1. Determine the Scripture portion that you’re seeking to interpret. This could be one verse, several verses, a chapter, or a topical study (for example, on humility).
2. Read the Scripture portion in several translations. I read the New King James, the New American Standard Bible, Berkeley, and New International Version. The Revised Standard Version enables one to see the distinctiveness of each proverb.
3. Outline (or diagram) the structure of the Scripture portion as it appears. Don’t add interpretive comments, and don’t start reading commentaries. Begin to think in terms of the purpose for this Scripture. Ask yourself: Why did the Holy Spirit put this verse here? I like to create a working preaching-outline before I become inundated with everyone else’s opinions. The advantage of this is simplicity, and you know what you’re talking about.
4. Write out your own observations. Thoughts. Principles. Doctrines. Applications. Write down anything you think of.
5. Translate the portion. If you don’t know Hebrew, go to the next step.

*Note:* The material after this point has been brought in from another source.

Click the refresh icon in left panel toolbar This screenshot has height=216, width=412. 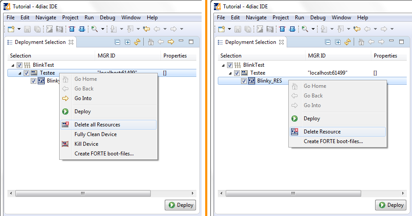tap(137, 42)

6. Exegete the Scripture portion. Start with a concordance, then move on to commentaries.
7. Set the portion in its biblical-theological framework.
8. Write a one sentence thesis that summarizes your message. This is not necessarily the theme of the Scripture portion. The theme states the purpose of the verse: Your thesis expresses your preaching thrust. Reduce your message to a “key” word.
9. Using your thesis, develop a full outline or manuscript based on the E-I-D-A outline method.